I turned around slowly, cautiously. Sure enough, there to my left, less than thirty feet away, was the enemy, scrutinizing a chenille couch the color of baby poo. They both had the whole casual Saturday look going—jeans and tennis shoes. Dex had his standard Saturday gray Georgetown sweatshirt, and Rachel was wearing a navy blue BCBG sweater that I helped her pick out at Bloomingdale’s last year. The weekend before Dex had proposed, to be exact. A lifetime ago.
“Oh
shit!
How do I look?” I fumbled for the compact tucked into the side pocket of my Prada bag, and remembered that at the last minute I had removed it to add more blush and left it on Marcus’s coffee table. I had no mirror. Instead I had to rely on Marcus. “How’s my face?”
“You look fine,” Marcus said. His eyes darted back to Rachel and Dex.
“What do we do? Should we get out of here?” I said. My knees felt weak as I leaned on my prospective table. “I think I’m gonna be sick.”
“Maybe we should go have a chat,” Marcus deadpanned. “It’d be the well-adjusted, mature thing to do.”
“Are you crazy? I don’t want to have a
chat
!”
Marcus shrugged. Dex had called Marcus a couple of days earlier to say “no hard feelings and congratulations on the baby.” They had both glossed over the details, neither of them uttering my name or Rachel’s. Marcus said the conversation was awkward, but had lasted fewer than three minutes. He said there was a tacit understanding that the friendship was over; even for guys, our situation was too much to get past.

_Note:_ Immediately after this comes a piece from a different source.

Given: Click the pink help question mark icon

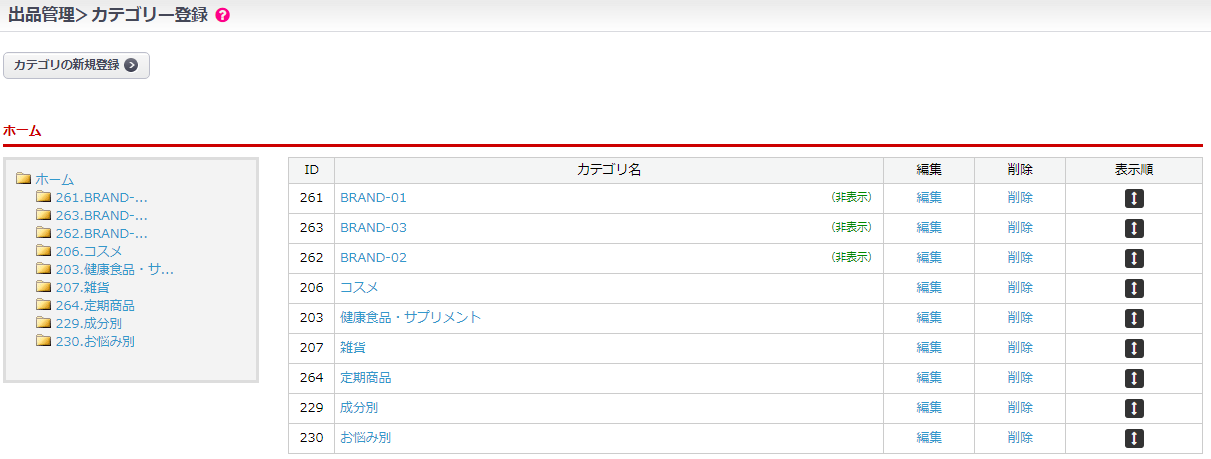Looking at the screenshot, I should click(222, 16).
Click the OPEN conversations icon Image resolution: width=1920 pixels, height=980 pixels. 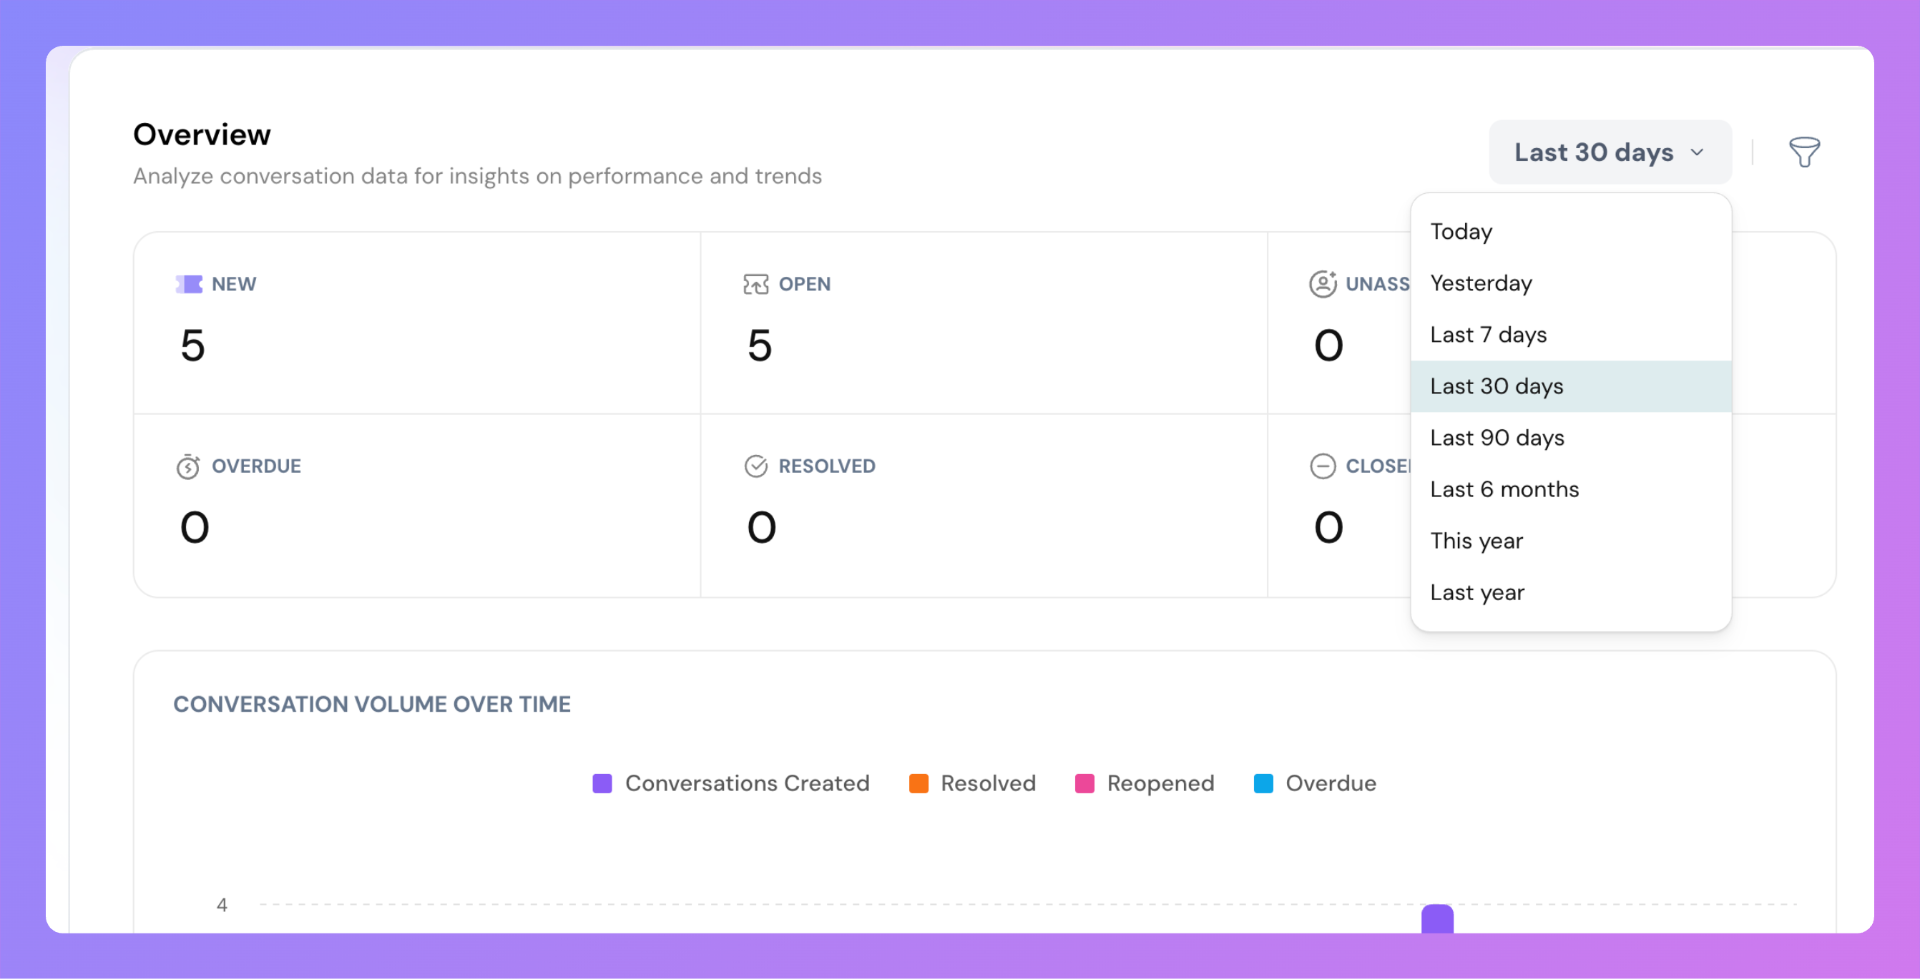[x=756, y=284]
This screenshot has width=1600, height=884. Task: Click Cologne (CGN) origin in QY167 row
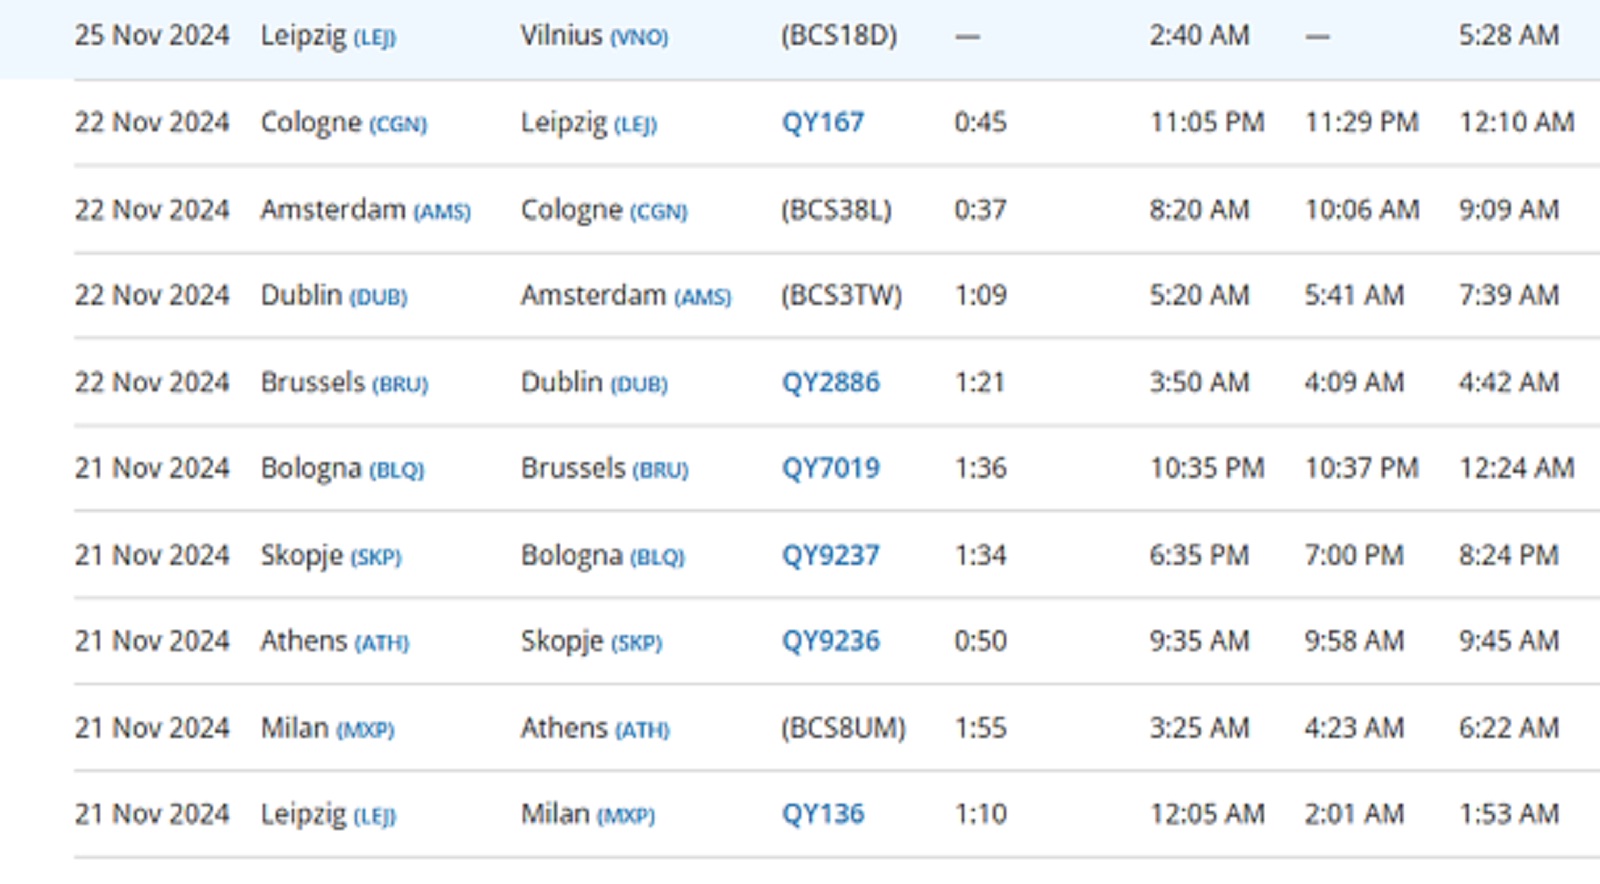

“Okay, Darce. Let’s get outta here,” Marcus said. “I’m not in the mood for a reunion either.” He pointed behind me at the staircase leading to the ground floor. We had an easy escape route. Clearly, we hadn’t been spotted yet. Dex and Rachel were cheerfully chatting away, completely oblivious to the furniture-shopping coincidence of the century.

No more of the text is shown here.